Eddie started by sweeping floors, but over time he became a top builder for Jim, and eventually married his daughter.
Two years ago, after working together for two decades, Eddie bought the shop from Jim.
Eddie now runs his own business, EA Woodworks, out of the original woodworking space.
Much like Jim, Eddie loves West Virginia. He was raised in Lincoln County, and as an adult, he has never doubted raising his family anywhere else.
He says he cannot identify with the phrase "the struggle to stay," a phrase media sometimes uses to describe the state’s declining population of young adults.

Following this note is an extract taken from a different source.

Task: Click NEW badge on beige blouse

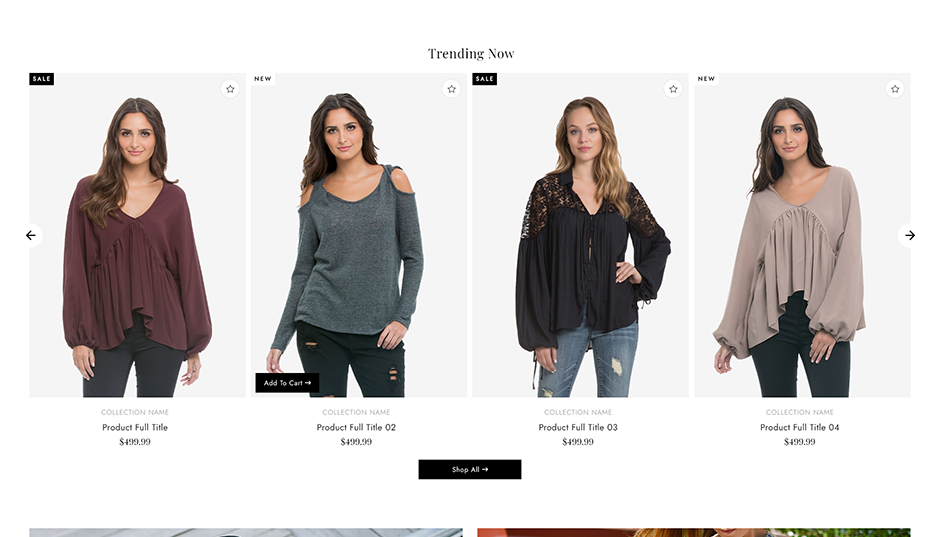Action: pos(706,79)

"A lot of us West Virginians grew up without a running bathroom in our home, and we were able to overcome things like that," Eddie says. "And so, it really irked me that people found a struggle to stay. It never was struggle for me, it was just a time to dig deeper."

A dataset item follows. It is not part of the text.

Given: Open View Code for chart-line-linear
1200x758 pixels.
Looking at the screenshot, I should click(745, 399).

Eddie dug deeper by learning to woodwork. It has been the reason he could stay in Lincoln County.
A lot of that is thanks to Jim.
Connected But Different
The connection between the two shows in their work. Both create pieces that are sturdy while still upscale and elegant.
The differences, however, really shine through in their work spaces.
Jim’s retirement shop is quite uniform. The focal points are the actual wood structure of the shop, whereas Eddie’s shop highlights his extroverted personality.
There’s a lot of color. His door is painted purple. There is a wall dedicated to street signs with tree names, like "Maple Street" and "Oak Avenue."
Music with Appalachian roots is often playing. A favorite of Eddie's is Kentucky artist Tyler Childers.
Eddie has also changed what was once Jim’s furniture showroom for clients. It is now a laid-back room with a table, chairs, snacks and many colorful drawings from his kids.
Inside Eddie's Space
There are three other rooms in the shop that serve different purposes in the furniture building process.
"The middle room is actually the room where our lumber comes in," Eddie says. "We go through 10 to 20,000 board feet a year."
That is roughly 50 average size trees per year.
The next room is where he spends a lot of his time, and it's where Eddie first learned a lot of his wood working from Jim. Wood pieces are cut here, sanded and glued together. A lot of the large machinery is in here, like Eddie’s dovetail machine.
At about 1,000 pounds, the 1920's model dovetail makes joints to connect drawer sides together. The joints themselves kind of look like birds – hence the name dovetail.
The machine roars when Eddie puts a wooden drawer inside of it.
The third room is the finishing room, where pieces are painted with a finish and left to dry.
The Tradition Lives On
A lot of Eddie’s clients are within the tri-state region including West Virginia, Pennsylvania and Ohio. His pieces are no less expensive than Jim’s, but he says the price point isn't the focus of his work.
"It doesn’t necessarily matter how much money they make a year or who can afford it, as much as who can appreciate it," Eddie says.
Although ultimately a lot of people do not have the money for an $800 chair, Eddie does have an order list for six months out, much like Jim did.
Still, Jim says furniture making is much a labor of love.
"You never want to look at what you’re making on the hour because it’s going to be horrible," he says. "You have to love what you’re doing, and you need to marry well."
Despite the aspects of financial uncertainty associated with the business, Eddie maintains that the quality and lifetime warranty of his furniture keeps customers coming back.
Jim says Eddie is enhancing the business aspect of the shop while still maintaining the history of the craft.
"I never really have enjoyed the business part of being in business," Jim says. "I truly think Eddie is better at the business end of business than I ever was."
Much like it was for Jim, Eddie says it is important to pass down the craft.
Eddie now teaches woodworking classes at a work training program based in Wayne County. One of his students has even gone on to work in the industry.